AS FÉRIAS DA PERIFERIA ASFALTADA
Pés descalços rasgam o asfalto. Velozes, eles simplesmente vão. Não há para eles nenhum limite entre a rua e a calçada. Só o que os interessa no momento é um pedaço de papel, preso por uma vareta e uma linha, que está enroscado nos perigosos fios que geram eletricidade. Mas nem isso importa. O objeto de desejo é o pedaço de papel, vendido em diversas cores, por dez ou vinte centavos na vendinha na esquina. Não. Perseverantes, eles seguem na árdua missão de desvencilhar aquele, ainda que esteja preso pelos fios de alta tensão, ou que para conseguir o intento, seja preciso atirar pedras nos telhados da vizinhança, incomodando o descanso de quem trabalha duro um ano inteiro e tenta desfrutar de um tanto de paz.
Há ainda outros pés. Os que chutam as bolas ovais, nunca nos muros de suas residências. Os muros mais visados são os das casas vizinhas, já que a família deles detesta barulho. Por falar em barulho, também existem ouvidos mais do que potentes, capazes de ouvir aquilo que denominam música, num grau que talvez nem tenha escala no botão do rádio que define o volume. Ouvidos costumam ser companheiros na periferia. Compartilham até mesmo o som com o bairro, sem importar- se com o gosto dos amigos. Ouçamos todos a mesma coisa. Não é preciso gastar energia elétrica. A conta sai muito cara.
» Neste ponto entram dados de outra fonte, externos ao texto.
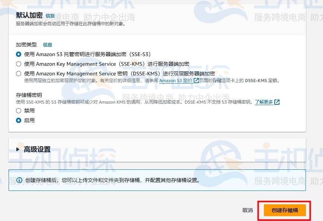Select the SSE-KMS encryption radio button

19,64
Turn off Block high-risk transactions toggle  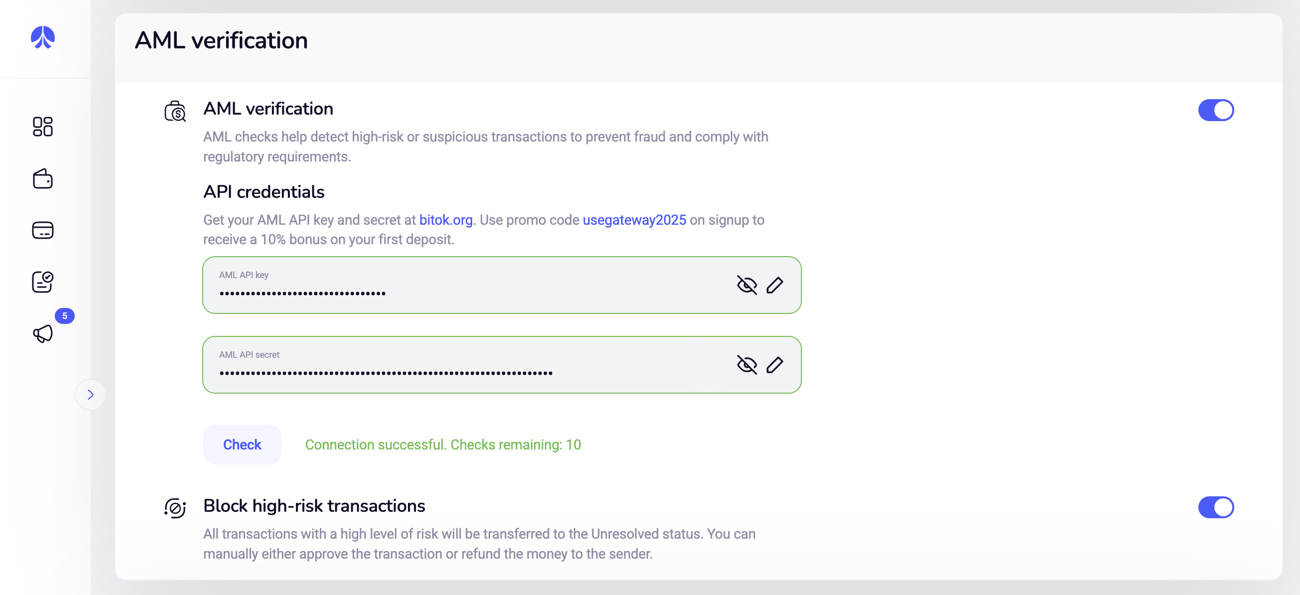(1215, 507)
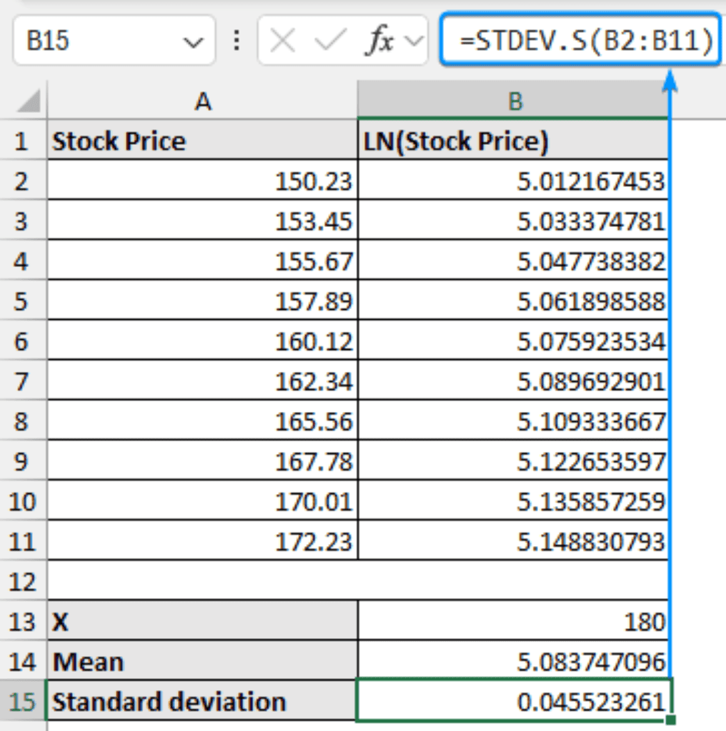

Há ainda as sonhadoras mentes infantis, que se veem vestidas nas grifes dos famosos, passando férias nas ilhas paradisíacas mundo afora.
A realidade mostra, entretanto, as sofridas férias escolares da periferia asfaltada. Pés que chutam bolas, correm desesperadamente atrás de pipas, mãos e mentes desocupadas, pais ausentes...
Férias! Férias escolares, de um ano exaustivo. Ou talvez nem tanto. Afinal, basta um passeio até a escola para passar de ano. Aprender é um mero detalhe. Vale mais ir passear pelos corredores dos pátios, depredar a instituição pública, que a verba popular mantém com sacrifício, xingar o professor, quando este tenta cumprir seu dever de ensinar. Raciocínio brilhante: Sem reprovações. Progressivamente o aluno vai tomando gosto pela escola. Não se pode forçar a criança a aprender. Ela precisa querer estar na escola, não necessariamente na sala de aula.
Enquanto os filhos curtem as merecidas férias, os pais rezam dia a dia para que voltem as aulas, porque a missão de educar e formar cidadãos responsáveis não lhes cabe. O professor é que tem de se virar. De presente, o descaso da sociedade!
Mais do que reclamar a falta de oportunidade, temos de nos esforçar para mudar esse quadro, sem fugir da dificuldade, buscando o subterfúgio do desculpismo da infelicidade, da vida desditosa ou da falta de sorte.
Pintar outro retrato, escrever uma história melhor, com um final sempre feliz para a socidade, depende de um esforço coletivo, a fim de despertar consciências adormecidas.